A:Because the GED is scored to ensure one-third fail. Well, it's not, specifically, but it's scored to ensure that, if 100% of graduating seniors were to take it, one-third would fail. The passing score for the GED is different in each state of the United States, and is calibrated such that a passing level indicates a level of achievement greater than the bottom third of graduating seniors. I read it in a book on GED prep when Silber was proposing that it be used as a graduation requirement. I don't trust Silber any farther than I can hold him underwater, so I was looking for "the catch," and that was right in the introduction of the first book I found in the library. The GED homepage, at http://www.acenet.edu/calec/ged/, mentions "Those who obtain scores high enough to earn a GED diploma outperform at least one-third of today's high school seniors," but doesn't make it clear that that's because it's scored that way. Hmm. Looking around the site, I'm not seeing that the passing score is different from state to state -- perhaps they changed that since the book I read was published, or perhaps I haven't yet found where they state that. However, from http://www.acenet.edu/calec/ged/overview-
A: html: "The GED Tests are standardized on a regular basis using a national stratified random sample of graduating high school seniors, tested in the spring of their senior year. These seniors establish the performance standard required for examinees to earn a GED diploma. Equating studies ensure comparability across different forms of the GED Tests. "The GED standard score scale is derived directly from the performance of graduating high school seniors. Standard scores, and the accompanying percentile ranks, provide the vehicle for comparing the performance of GED examinees to the performance of graduating high school seniors.

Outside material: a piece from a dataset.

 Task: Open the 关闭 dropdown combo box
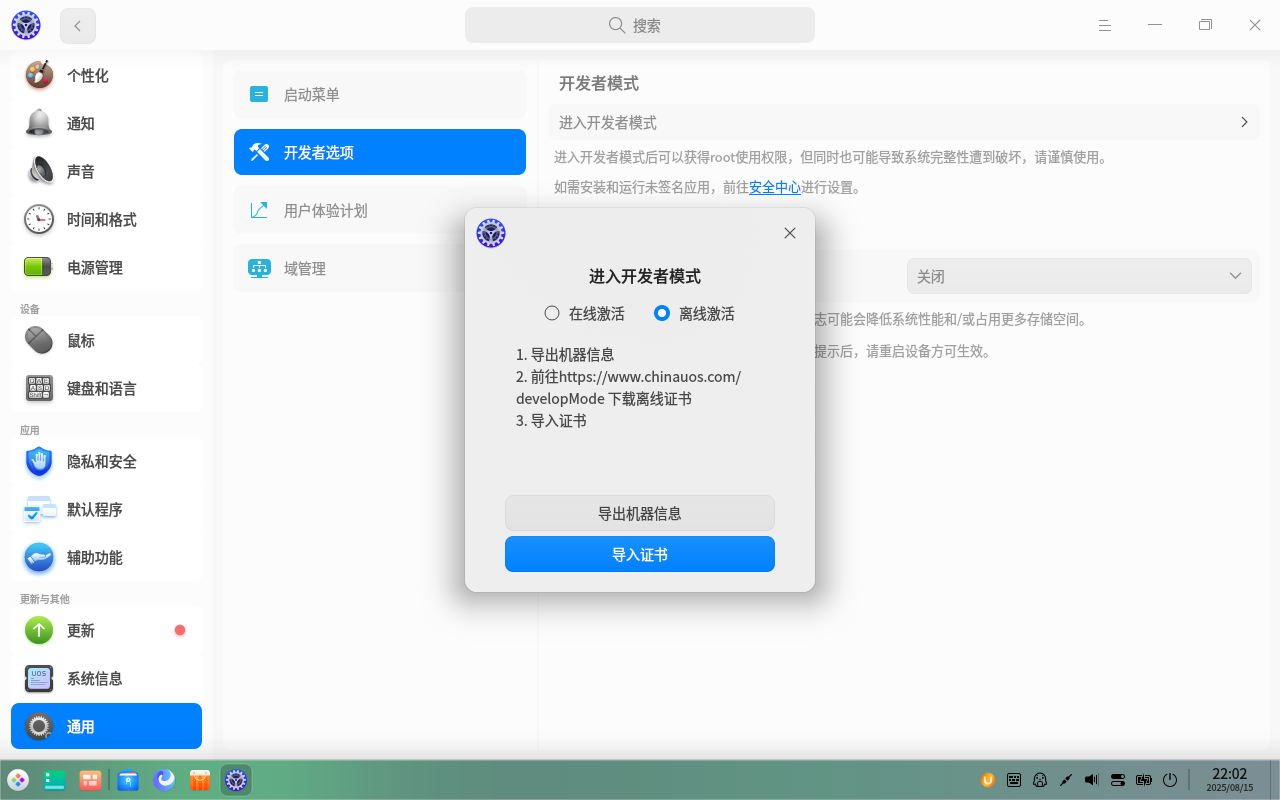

In order to pass the tests, the GED candidate must demonstrate a level of skill that meets or surpasses that of the top 67 percent of graduating high school seniors." Also, http://www.acenet.edu/calec/ged/scoring-
A: html has a couple more details about about scoring: they mention that districts may set their passing levels higher than, but not lower than, the ACE minimum requirements. That may be what the book was saying, that districts whose schools were better than average tended to make their passing level high enough to make that 67th percentile thing work within the district. But that's pure speculation on my part, trying to remember something I read a couple years ago.